The Fever grows upon me, let it grow:
For Oh each Moment of retarded Life
Is added Weight of unrepented Crimes:
Welcome this swift Decay of sick'ning Nature;
My Limbs sink under the prodigious Load
Of Horror that I carry in my Breast.
Arsaces, aid me hence; I hope, my Friend,
'Tis the last Trouble I shall live to give you.

Arsa.
Better the Flower of all your Army mourn'd,
In Streams of Blood, the Shame of a Defeat.
A short Repose may give you happier Thoughts.

Ant.
It must be only the Repose of Death,
That can disperse this Gloom of baneful Thinking,
By mixing me with those who think no more.

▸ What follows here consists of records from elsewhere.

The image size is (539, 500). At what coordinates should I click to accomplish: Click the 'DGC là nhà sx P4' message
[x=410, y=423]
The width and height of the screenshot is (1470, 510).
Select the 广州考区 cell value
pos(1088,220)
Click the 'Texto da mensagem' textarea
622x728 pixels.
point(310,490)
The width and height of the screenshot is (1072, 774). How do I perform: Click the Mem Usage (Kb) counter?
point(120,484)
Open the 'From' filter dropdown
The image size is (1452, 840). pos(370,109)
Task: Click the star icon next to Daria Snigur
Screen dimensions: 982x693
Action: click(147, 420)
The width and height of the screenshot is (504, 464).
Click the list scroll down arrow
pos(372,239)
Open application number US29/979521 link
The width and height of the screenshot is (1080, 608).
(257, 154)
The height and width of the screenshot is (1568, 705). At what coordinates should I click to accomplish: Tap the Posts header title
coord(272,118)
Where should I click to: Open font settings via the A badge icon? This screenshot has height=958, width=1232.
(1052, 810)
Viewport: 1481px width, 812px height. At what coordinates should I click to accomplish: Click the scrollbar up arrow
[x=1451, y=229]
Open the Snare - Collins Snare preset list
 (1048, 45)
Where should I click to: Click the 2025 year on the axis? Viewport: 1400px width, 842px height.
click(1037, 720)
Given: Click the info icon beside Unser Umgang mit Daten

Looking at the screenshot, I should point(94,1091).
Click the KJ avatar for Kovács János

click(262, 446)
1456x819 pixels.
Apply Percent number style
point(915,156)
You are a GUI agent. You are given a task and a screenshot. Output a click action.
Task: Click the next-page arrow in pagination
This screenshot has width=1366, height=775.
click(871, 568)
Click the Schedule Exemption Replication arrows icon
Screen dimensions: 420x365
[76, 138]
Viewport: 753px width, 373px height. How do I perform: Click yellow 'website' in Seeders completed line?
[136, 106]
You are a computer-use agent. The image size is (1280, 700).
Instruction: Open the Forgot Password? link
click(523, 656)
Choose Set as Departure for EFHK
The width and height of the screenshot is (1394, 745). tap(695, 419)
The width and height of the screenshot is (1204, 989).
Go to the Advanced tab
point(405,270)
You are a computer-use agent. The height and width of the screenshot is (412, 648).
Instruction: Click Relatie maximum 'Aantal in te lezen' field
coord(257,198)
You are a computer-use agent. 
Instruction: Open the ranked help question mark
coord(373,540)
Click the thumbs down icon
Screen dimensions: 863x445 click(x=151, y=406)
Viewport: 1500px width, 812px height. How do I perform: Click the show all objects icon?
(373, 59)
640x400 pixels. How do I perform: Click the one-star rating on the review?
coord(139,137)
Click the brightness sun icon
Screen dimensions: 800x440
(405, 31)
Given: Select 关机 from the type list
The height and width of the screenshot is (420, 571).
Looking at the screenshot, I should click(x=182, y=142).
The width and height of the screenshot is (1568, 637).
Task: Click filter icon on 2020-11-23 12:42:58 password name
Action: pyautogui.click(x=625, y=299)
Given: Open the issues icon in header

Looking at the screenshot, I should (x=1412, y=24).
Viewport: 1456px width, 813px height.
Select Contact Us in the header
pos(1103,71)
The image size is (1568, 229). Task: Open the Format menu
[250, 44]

Oh Conscience, Conscience, what can be thy Balm!
What can atone thy Anguish of an Hour?
What Sweets of Empire, or what Waste of Power?
Our idle Grandeur blazes out in vain,
The Baits that strive to charm, assist the Pain;
Our darling Pleasures to our Stings are wrought,
Condemn'd to lash the Sins by which they're bought:
Jove, throw the Engines of thy Tortures by,
The guilty Bosom does them all supply.